Hard to imagine there was a time when the term "teenager" did not even exist, but Savage here attempts to open our eyes to that period, beginning with the late 19th century, when the most-famous disaffected youths were either murderers or poets. It's still a little hard to imagine more than merely coldly intellectually as, unfortunately, Savage's text, a couple of hundred pages in, feels mighty dry. Perhaps "England's Dreaming" burned a little brighter with emotional context because those years chronicled were experienced first-hand by his younger self, whereas these years he could only dig up from some pretty old works. Savage reportedly steps up the emotional content later in this book along the way, but in the meantime, there's much to learn here for my original topic, ragtime.

Savage wrote (p. 56-57):

Staffed by recent immigrants and the children of the lower middle class, the popular music industry readily struck a chord with its core audience, being unafraid of raw emotion, sentimentality, and heart-wrenching scenarios.

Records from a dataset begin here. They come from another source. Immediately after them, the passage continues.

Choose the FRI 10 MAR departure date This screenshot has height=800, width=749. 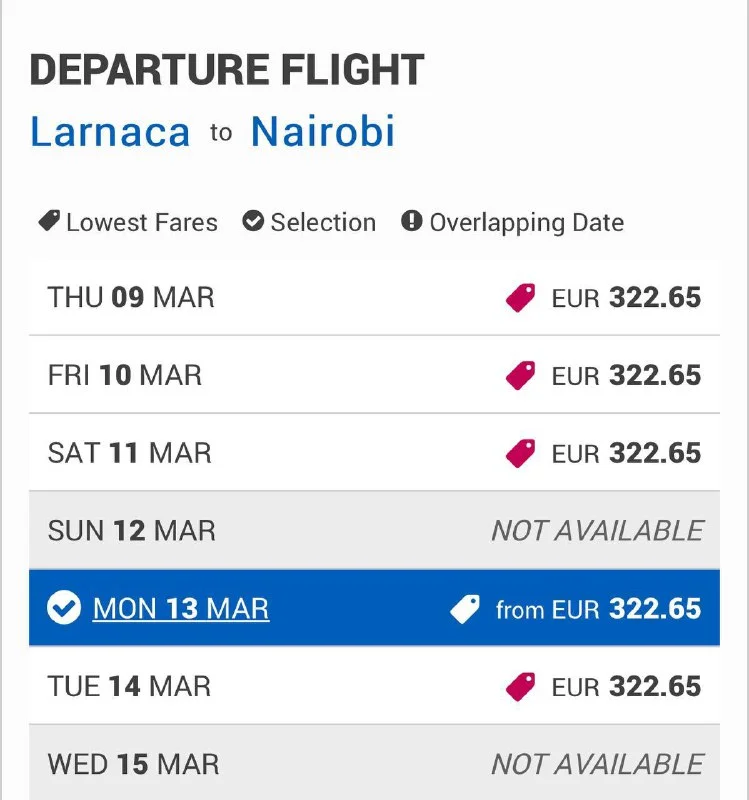(125, 376)
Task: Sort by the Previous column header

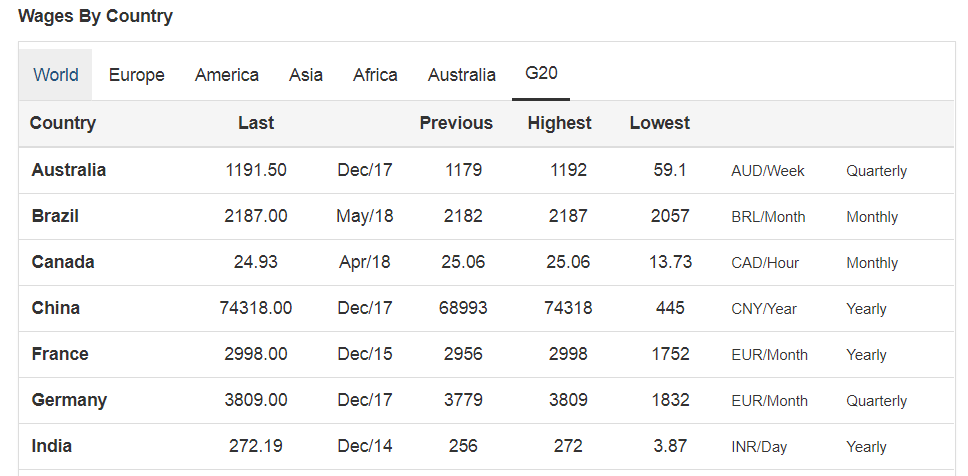Action: (456, 123)
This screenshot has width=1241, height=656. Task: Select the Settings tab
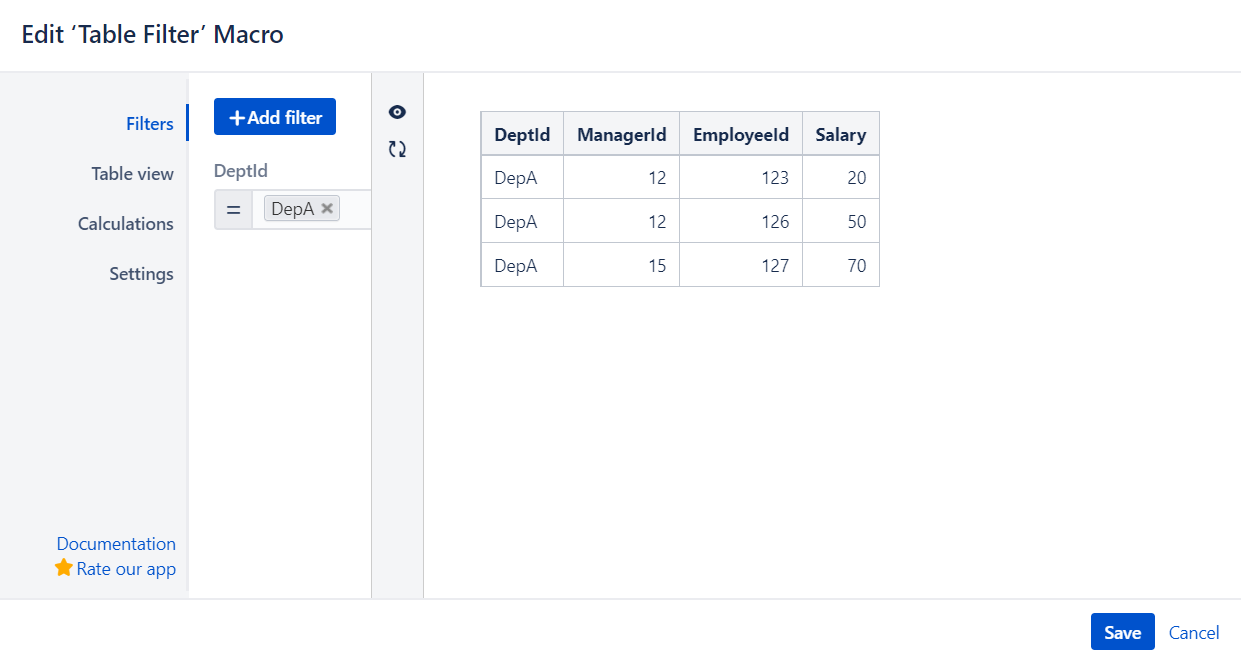point(141,273)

However, for many young Americans, lachrymose weepies like "After the Ball" did not fit the bill. They wanted something that better accentuated their sizzling synapses, and they began to find it in the new music that was all around them, even if it was still ignored by the music industry. In "Maggie," Stephen Crane's heroine and her gangster lover enter a downtown saloon where an "orchestra played negro melodies and a versatile drummer pounded, whacked, clattered and scratched on a dozen machines to make noise." The drifting sound of the music "made the girl dream."

Stephen Crane's 1893 novel, "Maggie: A Girl of the Streets" (which can be read online here ) is a horrifyingly descriptive tale of growing up in the multi-cultured slums of the day. The seemingly-noisome pounding, whacking, clatter, and scratch of the music described above made a terrible and beautiful kind of sense: Terrible in its reflection of their everyday life, beautiful in that they were able to make something artistic and moving from its chaos. If you consider ragtime making a new beat out of old songs, putting a different kind of rhythm to the generic waltzes and marches, then it's not difficult to see the music as a reflection of the status quo as filtered off of a broken dirty mirror.

Savage continued:

Popular music provided one way that blacks could begin to enter American society. … life for most Negroes was grim. The lynching statistics – over one hundred a year during the 1890s—were only the tip of the iceberg. "Most had no future nor hope of acquiring any," writes Louis Armstrong's biographer James Lincoln Collier. "They could look forward to nothing but work, poverty, disease and death. A philosophy of carpe diem [was] the only sensible position in such circumstances."

A hard core concentrated on pleasure, on the heightened sensations of the moment, in the red-light areas to be found in cities all over America: Chicago, St. Louis, Kansas, New Orleans. During the last quarter of the nineteenth century, the spread of these districts provided regular employment for the large pool of traveling musicians. Playing in the saloons and clubs became a viable rite of passage for many young black men and women. The wider American public's taste for Negro music had already been whetted by the popularity of minstrelsy, and by the late 1890s, it was ready for something less ersatz.

Therefore, the black artists of the day (like the punks of the 70s) saw “No Future” written on their possibilities and said, “Nothing tomorrow? So let’s see what we can do -today-, then…” The spontaneity necessary to feel alive could not be bound by notes on a page, it could only be freed by the rampant rhythm of their hearts – by the never-before-heard melodies only hinted at by Sousa and Strauss.

The youth of the day, in looking for the Reality behind the masks they saw their parents wear and prepare for their own future, their years-ahead all planned out like more notes on a page, found ragtime.

More to come after I've finished the book, but in the meantime a tangent question:

If ragtime put new beats to old music, have hip-hop and sampling brought us full circle -- with old beats put to new music?